The little pile of sticks is soon unsurprisingly toppled and kicked aside to make way for greater structures and larger dances. The film that opens boulders and bones reveals stones being stacked and moved with machinery. There are men in hard hats, and there is copious dust. Eventually, dancers move from behind scrim. They mimic stones being carried. When the scrim is lifted there is a tunnel-like hole at the back of the stage where cellist Erin Wang, whose shoulders are bare, sits and plays a commissioned score by Zoe Keating. Surrounding Wang, a wall of projections continually changes the atmosphere (lighting/scenic/production design by Alexander V. Nichols). The costumes, too, change throughout the course of the piece, ranging from white ruffled sleeveless tops and dark pants with gathers on the sides, to more familiar looking white shirts with nude bottoms. One dancer, Josie G. Sadan, is given a special role. She stands out from the rest of the 10 dancers, both in her clothing and her solos. Her diaphanous sleeveless top, bra, and briefs shift in color over time, beginning in white and ending in vivid red.
Sadan is a mesmerizing dancer. She brings light and joy to boulders and bones, although the tone of the dancing remains rather serious throughout. I wondered, does Sadan’s role represent an artist or Nature or the object of creation or a muse? I couldn’t quite sort out who or what she was meant to be, but she captured my attention anyway. The entire group of dancers, in fact, was skilled and strong.
As for the dancing itself, in addition to the carrying motif, there are deep leans and a variety of weight sharing exercises between partners that evoke a sense of building tension. I especially enjoyed a section in which pairs of dancers face each other while seated on the floor, wrap around each other, and breathe in unison. They appear to be round rocks from the video, suddenly endowed with human vitality. Picturesque moments abound, and much of the movement has a pure clean quality, like fresh air.
In a moment of awe, from withing the dark hole in which the cellist sits comes a round metal archway and platform on wheels. Propelled across the stage with the assistance of two dancers, Wang comes to rest at a downstage corner of the stage, and the landscape morphs once again. Dust from the initial footage returns, also altering the landscape, as dancers extend limbs through puffs of particles. At one point, the dancers beat out the melody played by Wang with their bodies in a glorious echo.

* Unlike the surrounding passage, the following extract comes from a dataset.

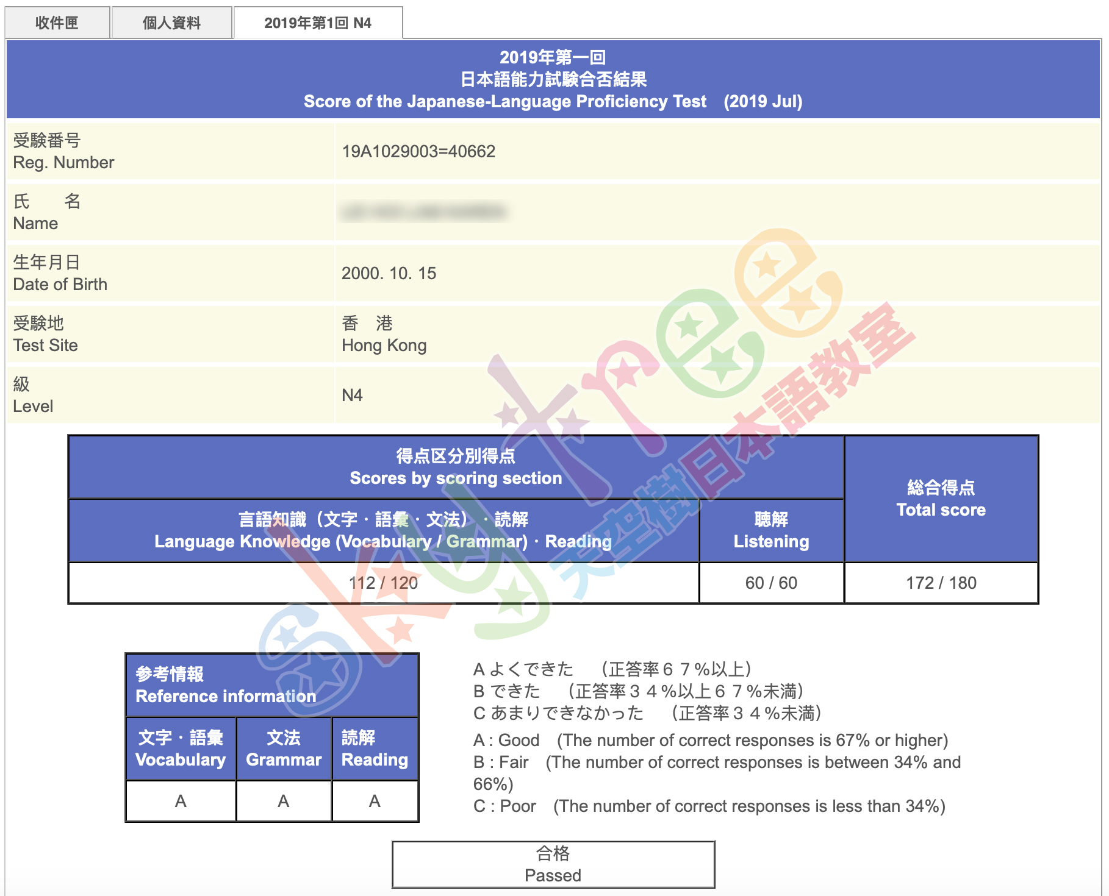Screen dimensions: 1109x896
Task: Open the 收件匣 inbox tab
Action: click(x=57, y=23)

The dancers yield to Wang at another point, letting her music swell and become the focus as they bend over, bottoms in the air, and push rags across the floor, making smears that cast a florescent glow underneath blue lights.
Toward the end, there is a projection of fiery rain. Orange dashes run like water behind the dancers, who wear flowing costumes of see-through white, the women with undergarments of light blue and sea foam green beneath. The dancers themselves finally come through the dark hole at the back of the stage. Men swing the women widely. One female, grasped by her ankles, is swung around so that her hair sweeps the floor in a vast arc.
Visually, the performance hits many high notes, and Keating’s score has a pulse that keeps the work interesting. It’s debatable, however, how successfully the choreography pays tribute to Goldsworthy’s genius and the concepts of nature, art, and the manipulations of time. Nonetheless, boulders and bones is undisputedly beautiful to behold, and Sadan is a dancer who begs to be watched.